Anyway the particular situation in which a single entity controls 40%
of the hashing power should be rare. That's potentially dangerous for
bitcoin and although changing the hashing algorithm would be painful
and risky, I would be terribly scared of that happening if I was that
entity. Letting my percentage of hash rate dilute as others grow would
definitely be part of my plan.

Although this is again completely orthogonal to the merged mining or
not discussion, hashing algorithms are often mixed in the discussions
against merged mining. If you had to introduce that hashing algorithm
hardfork change you will probably chose something with similar
properties than those of SHA256, like being easy to implement
specialized hardware for it. You could even chose a memory-hard
algorithm if you want to promote ASIC production centralization, but
you can't chose an "anti-ASIC" algorithm because those don't exist.
It is well known that any information machine that can be built with
software can also be built with specialized hardware and viceversa.
Sadly that kind of fallacy is often used to justify the ecological
crime that starting a new chain with no plans of doing merged mining

But as said this is orthogonal to sharded chains, 2 way peg and
merged mining, which are also only indirectly related with each other.

> Well I'll certainly raid 2-way pegging for ideas. :) I think the big
> difference between the two is how I'd like to see tree-chains reduce
> dependence on miner validation - ideally miners wouldn't validate at all
> if the efficiency can be regained with ZK-SNARKS or something. Dropping
> validation from mining could also avoid the problem of how in Bitcoin
> there is no explicit mechanism that actually forces miners to validate
> the chain. Not unlike gmaxwell's "firedrill" ideas, you would be able to
> "firedrill" clients at any point by just mining some invalid garage.

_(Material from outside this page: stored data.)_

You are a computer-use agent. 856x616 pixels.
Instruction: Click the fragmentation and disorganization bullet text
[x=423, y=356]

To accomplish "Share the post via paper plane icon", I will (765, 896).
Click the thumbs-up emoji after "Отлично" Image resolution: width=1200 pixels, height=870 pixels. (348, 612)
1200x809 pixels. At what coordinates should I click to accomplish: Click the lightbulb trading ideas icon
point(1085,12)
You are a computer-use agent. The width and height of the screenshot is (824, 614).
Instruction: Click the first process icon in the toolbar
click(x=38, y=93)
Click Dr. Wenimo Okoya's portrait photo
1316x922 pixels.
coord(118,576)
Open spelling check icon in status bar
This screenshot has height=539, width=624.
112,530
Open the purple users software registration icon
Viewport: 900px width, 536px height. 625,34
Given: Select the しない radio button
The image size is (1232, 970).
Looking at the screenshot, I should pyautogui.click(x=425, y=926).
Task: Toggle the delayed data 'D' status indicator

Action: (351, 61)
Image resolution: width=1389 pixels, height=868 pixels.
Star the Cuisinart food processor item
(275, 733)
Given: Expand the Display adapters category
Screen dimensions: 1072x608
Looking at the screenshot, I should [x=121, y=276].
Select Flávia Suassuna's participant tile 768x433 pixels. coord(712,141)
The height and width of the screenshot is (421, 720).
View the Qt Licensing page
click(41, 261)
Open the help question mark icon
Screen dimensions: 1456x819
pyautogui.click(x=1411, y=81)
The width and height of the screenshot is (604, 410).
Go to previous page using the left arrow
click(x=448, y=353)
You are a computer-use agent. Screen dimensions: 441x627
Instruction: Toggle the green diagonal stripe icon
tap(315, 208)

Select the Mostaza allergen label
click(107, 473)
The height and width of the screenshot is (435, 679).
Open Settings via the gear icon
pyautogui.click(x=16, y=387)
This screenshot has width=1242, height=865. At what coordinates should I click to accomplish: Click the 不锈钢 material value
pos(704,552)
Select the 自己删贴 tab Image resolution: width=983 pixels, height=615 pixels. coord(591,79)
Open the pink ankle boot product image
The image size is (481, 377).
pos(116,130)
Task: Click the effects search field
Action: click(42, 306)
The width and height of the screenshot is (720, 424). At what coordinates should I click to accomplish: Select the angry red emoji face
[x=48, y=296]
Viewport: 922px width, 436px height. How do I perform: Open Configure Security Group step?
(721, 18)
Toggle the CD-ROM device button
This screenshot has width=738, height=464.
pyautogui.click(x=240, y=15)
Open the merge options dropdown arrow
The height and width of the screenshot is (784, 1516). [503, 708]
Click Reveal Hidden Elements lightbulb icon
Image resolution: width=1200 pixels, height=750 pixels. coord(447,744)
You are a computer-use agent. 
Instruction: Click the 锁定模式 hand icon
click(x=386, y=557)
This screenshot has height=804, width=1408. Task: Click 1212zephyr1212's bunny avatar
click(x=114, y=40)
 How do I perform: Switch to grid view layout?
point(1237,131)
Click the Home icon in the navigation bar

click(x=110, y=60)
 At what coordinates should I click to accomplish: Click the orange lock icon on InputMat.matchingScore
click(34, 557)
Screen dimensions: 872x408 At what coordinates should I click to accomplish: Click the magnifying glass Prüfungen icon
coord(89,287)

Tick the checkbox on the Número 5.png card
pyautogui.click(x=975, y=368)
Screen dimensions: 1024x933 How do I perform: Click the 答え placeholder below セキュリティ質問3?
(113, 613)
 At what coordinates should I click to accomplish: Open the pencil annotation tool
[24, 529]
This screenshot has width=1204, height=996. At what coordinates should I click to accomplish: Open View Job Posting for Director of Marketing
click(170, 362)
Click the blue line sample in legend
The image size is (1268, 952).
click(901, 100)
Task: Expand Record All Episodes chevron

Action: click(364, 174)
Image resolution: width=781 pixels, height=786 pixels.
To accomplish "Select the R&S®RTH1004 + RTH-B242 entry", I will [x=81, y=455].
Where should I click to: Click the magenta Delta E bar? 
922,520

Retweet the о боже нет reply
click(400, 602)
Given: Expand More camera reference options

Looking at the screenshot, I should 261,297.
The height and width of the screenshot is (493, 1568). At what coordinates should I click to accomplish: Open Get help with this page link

Yes, snarks could do wonders. For 2-way peg too, SPV proofs could
become full proofs and headers compression could probably improve a
lot as well.
But let's find out everything that can be done without snarks first.

> (not to say miners would certainly not do validation - you still want to
> be able to pay them transaction fees, but in that case they're doing the
> validation only for themselves)

Mhmm, if miners don't validate, they risk to mine on top of
invalid blocks. Are you saying they don't care about that?